The protest occurred just hours before Munich mayor Dieter Reiter was due to visit the refugee centre.

Social Democratic Party (SPD) councilwoman Julia Schönfeld-Knorr told Bayerische Rundfunk that the tents were only a temporary solution for around five days until more permanent accommodation could be found.

“Tent accommodation is OK for the moment, but not if it gets any colder,” a spokeswoman for the Munich Youth Ring that manages the tents told the Sueddeutsche Zeitung.

With between two and three hundred people arriving every day, the Bayernkaserne, a former barracks which has become the main accommodation centre for asylum seekers, is over capacity.

Around 100 people have been sleeping outside on cardboard boxes.
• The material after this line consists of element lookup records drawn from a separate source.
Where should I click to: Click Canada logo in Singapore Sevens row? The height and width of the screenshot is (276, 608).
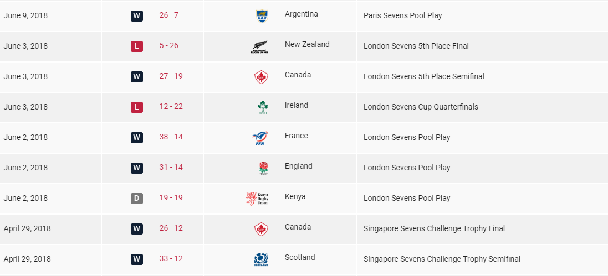pos(260,230)
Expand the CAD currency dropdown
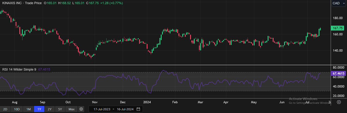 tap(338, 3)
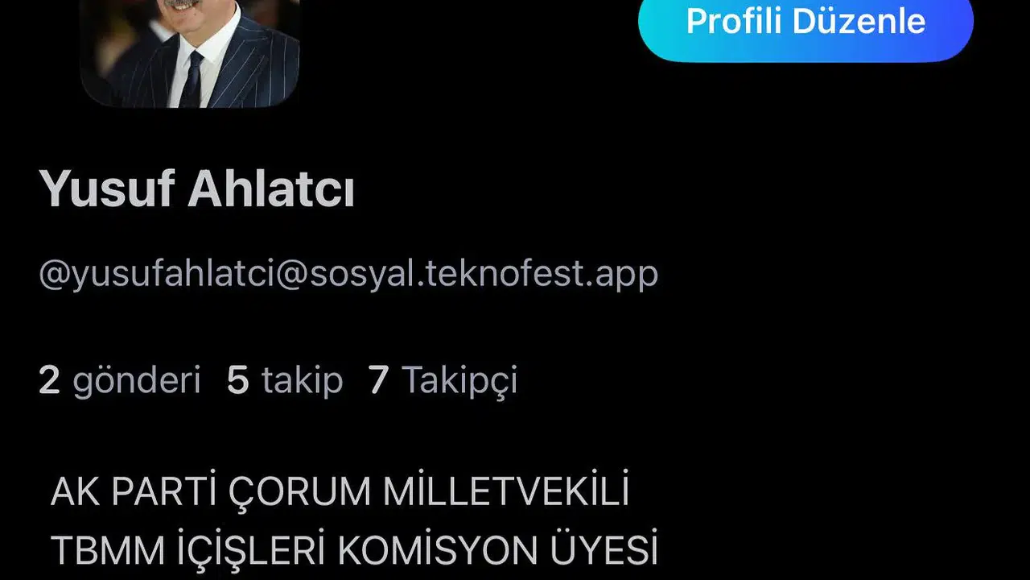Tap the number 7 beside Takipçi

pyautogui.click(x=378, y=379)
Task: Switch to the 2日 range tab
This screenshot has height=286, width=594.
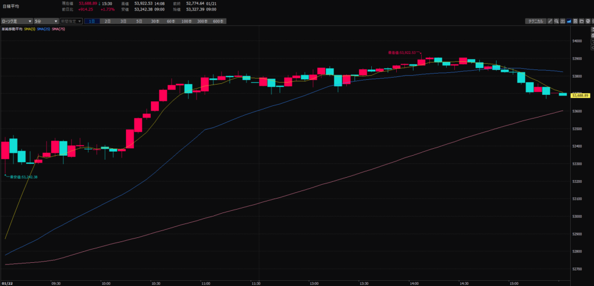Action: [x=108, y=21]
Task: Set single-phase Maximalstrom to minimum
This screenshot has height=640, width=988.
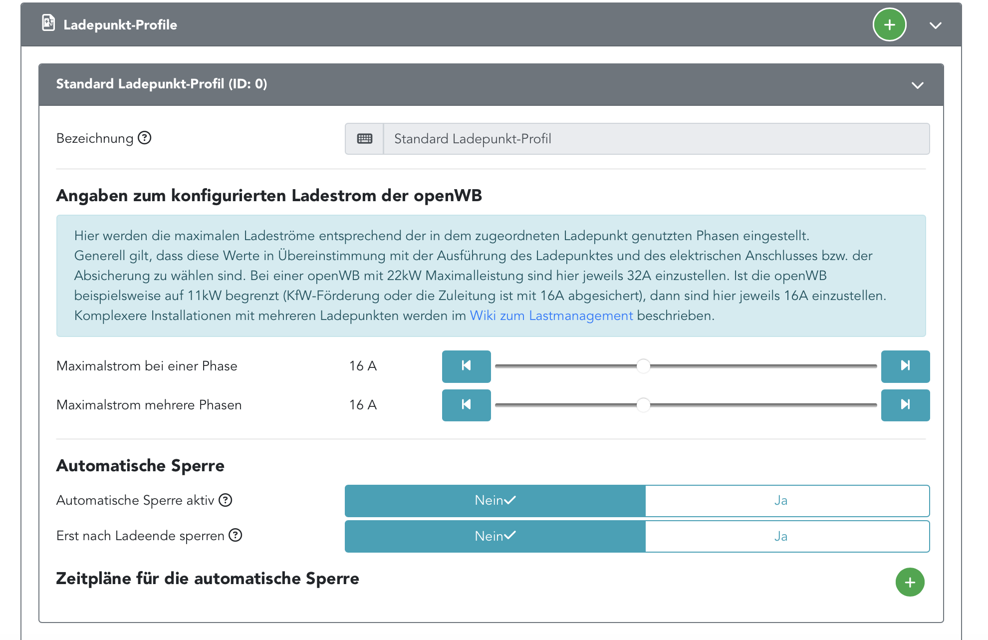Action: [x=466, y=366]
Thursday's protest was sparked off when a mother with a young baby was allowed to move into a hotel room with its own bathroom.

The police maintained their distance from the protestors and prevented traffic from entering the road while local government representatives negotiated with the asylum seekers.

Munich is the point at which two routes taken by many refugees fleeing to Germany end: one from North Africa via Italy, and the other from the Middle East through Greece and the Balkans.

Over 8,000 asylum seekers were in Munich accommodation in August 2014, the latest government figures show.

And a similar number of people had to be sent to centres scattered around the rest of Bavaria and Germany.

Refugees are divided up between the German federal states (Bundesländer) according to the “Königstein system”, which allocates the greatest number to the most populous states.

But the system is creaking under the strain, especially due to delays in offering the refugees the medical examinations required by law.

High numbers of refugees have become a political football in recent weeks, with Interior Minister Thomas de Maiziere saying that other EU countries should take some of the load, while others say that Germany can do more.